EXERCISE REQUIREMENTS —
All lines in the records below with the word "message" must be returned.
--- DATA TO USE ---
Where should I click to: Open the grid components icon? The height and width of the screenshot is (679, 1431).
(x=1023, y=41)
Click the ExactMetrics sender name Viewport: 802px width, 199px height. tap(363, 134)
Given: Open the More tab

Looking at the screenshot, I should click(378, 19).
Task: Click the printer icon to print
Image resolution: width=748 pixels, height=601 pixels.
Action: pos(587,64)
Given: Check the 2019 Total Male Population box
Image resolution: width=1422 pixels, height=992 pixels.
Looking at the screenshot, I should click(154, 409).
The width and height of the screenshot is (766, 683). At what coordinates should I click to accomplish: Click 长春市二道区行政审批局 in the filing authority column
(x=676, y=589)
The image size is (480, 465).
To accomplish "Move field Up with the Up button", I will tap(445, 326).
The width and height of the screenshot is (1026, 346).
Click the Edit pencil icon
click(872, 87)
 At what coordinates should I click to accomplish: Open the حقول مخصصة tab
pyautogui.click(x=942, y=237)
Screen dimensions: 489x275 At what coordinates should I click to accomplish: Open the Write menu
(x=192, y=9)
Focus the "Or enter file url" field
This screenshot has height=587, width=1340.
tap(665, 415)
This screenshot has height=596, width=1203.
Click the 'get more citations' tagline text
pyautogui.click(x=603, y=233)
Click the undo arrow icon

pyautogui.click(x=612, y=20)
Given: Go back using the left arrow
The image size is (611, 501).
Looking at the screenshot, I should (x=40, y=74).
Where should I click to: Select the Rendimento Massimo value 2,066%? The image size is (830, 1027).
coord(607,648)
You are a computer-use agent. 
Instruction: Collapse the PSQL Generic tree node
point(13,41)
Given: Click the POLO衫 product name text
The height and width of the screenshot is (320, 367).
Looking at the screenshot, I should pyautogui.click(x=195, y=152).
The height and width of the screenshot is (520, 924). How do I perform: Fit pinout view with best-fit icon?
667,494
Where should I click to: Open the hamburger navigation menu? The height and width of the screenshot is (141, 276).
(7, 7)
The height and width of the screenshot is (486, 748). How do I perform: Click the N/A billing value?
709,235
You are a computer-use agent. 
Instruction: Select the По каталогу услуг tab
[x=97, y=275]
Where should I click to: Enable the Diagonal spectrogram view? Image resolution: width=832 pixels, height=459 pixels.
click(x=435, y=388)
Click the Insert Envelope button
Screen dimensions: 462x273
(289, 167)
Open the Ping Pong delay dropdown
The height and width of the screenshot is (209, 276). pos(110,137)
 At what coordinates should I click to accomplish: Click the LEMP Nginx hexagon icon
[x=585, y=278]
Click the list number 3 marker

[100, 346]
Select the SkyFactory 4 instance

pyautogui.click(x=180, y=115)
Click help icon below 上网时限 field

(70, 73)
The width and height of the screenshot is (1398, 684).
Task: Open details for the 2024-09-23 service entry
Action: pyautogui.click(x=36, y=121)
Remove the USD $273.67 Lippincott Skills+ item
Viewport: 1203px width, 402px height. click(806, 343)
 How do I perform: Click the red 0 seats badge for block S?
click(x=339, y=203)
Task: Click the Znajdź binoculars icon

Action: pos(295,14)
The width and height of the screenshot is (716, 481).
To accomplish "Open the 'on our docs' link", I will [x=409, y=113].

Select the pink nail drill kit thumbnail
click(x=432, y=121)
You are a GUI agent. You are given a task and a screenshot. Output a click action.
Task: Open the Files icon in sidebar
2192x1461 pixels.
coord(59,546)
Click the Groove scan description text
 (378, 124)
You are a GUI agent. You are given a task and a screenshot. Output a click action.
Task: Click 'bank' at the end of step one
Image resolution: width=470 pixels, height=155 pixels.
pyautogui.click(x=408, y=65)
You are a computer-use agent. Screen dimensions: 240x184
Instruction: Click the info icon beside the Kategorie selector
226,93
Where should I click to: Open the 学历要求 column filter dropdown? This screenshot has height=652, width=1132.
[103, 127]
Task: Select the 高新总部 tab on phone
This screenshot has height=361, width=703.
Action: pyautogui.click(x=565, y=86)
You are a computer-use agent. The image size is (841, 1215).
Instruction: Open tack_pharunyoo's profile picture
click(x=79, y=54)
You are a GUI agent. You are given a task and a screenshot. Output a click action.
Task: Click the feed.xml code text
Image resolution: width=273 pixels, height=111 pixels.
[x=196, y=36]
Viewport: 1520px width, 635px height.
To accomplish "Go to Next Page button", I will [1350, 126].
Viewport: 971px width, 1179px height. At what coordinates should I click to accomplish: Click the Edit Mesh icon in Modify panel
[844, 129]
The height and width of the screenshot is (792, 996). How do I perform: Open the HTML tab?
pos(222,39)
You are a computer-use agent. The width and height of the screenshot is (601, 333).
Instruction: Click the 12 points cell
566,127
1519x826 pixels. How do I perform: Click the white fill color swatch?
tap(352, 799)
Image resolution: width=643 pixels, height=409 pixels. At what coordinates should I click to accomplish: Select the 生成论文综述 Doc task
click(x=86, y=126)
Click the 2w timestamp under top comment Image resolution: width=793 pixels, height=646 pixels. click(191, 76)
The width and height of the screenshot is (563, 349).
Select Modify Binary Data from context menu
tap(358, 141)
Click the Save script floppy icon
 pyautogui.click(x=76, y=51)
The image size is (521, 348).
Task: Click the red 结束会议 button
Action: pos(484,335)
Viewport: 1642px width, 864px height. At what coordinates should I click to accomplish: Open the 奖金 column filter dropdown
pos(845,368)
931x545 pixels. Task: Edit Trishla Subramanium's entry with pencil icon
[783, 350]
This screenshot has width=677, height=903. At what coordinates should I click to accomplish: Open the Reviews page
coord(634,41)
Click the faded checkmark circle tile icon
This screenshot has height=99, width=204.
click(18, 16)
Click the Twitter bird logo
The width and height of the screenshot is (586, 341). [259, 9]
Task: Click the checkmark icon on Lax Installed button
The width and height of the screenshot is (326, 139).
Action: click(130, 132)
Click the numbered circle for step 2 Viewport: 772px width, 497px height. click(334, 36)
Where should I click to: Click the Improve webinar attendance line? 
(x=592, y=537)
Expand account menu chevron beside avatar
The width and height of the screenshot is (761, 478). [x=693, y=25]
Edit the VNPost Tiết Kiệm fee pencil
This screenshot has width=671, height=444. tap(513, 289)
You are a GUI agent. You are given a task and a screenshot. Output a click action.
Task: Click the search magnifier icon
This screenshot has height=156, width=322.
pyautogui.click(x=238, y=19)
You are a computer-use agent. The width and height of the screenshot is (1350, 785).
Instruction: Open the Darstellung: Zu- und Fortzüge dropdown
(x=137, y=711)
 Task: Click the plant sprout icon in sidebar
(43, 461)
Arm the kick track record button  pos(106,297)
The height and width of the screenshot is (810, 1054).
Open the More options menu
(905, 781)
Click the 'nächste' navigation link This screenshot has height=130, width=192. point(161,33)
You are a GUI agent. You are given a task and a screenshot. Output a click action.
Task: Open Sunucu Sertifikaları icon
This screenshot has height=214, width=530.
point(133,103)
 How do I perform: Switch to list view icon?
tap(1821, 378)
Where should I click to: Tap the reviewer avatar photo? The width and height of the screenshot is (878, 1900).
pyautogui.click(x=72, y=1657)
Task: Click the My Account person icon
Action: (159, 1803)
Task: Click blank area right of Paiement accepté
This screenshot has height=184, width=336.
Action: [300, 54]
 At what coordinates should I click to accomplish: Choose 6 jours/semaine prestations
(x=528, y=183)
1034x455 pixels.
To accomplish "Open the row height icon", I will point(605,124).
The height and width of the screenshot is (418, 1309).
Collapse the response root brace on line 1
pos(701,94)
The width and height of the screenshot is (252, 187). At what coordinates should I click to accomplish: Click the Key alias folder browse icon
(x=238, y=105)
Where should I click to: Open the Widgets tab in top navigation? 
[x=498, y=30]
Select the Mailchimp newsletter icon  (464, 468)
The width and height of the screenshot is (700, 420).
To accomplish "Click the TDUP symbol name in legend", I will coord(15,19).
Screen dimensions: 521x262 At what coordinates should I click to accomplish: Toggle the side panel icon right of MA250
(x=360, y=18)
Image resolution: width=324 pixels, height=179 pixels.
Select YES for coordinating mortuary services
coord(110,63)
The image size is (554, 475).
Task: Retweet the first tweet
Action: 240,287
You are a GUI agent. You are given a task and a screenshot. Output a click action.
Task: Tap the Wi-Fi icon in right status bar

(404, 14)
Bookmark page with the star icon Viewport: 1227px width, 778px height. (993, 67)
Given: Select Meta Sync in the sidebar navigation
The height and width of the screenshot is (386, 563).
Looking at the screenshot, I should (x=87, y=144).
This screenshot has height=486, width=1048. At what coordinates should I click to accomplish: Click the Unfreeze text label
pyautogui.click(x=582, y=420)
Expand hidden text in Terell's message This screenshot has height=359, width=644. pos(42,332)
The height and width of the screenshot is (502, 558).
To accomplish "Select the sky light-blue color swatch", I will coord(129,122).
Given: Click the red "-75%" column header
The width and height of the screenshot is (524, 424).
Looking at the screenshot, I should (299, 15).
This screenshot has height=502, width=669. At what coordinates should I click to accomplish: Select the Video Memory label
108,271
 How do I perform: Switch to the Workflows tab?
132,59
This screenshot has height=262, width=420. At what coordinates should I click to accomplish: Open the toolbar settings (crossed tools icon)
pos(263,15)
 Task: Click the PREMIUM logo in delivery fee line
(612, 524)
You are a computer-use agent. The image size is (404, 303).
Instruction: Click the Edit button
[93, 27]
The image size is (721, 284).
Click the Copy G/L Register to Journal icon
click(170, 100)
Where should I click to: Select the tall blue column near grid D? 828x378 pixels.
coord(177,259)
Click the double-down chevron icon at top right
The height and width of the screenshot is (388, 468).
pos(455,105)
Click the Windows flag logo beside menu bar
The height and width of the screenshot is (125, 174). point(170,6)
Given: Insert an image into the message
---
COMPLETED EXERCISE —
Expand hidden text in Terell's message This screenshot has height=359, width=644. pos(42,332)
Given: Insert an image into the message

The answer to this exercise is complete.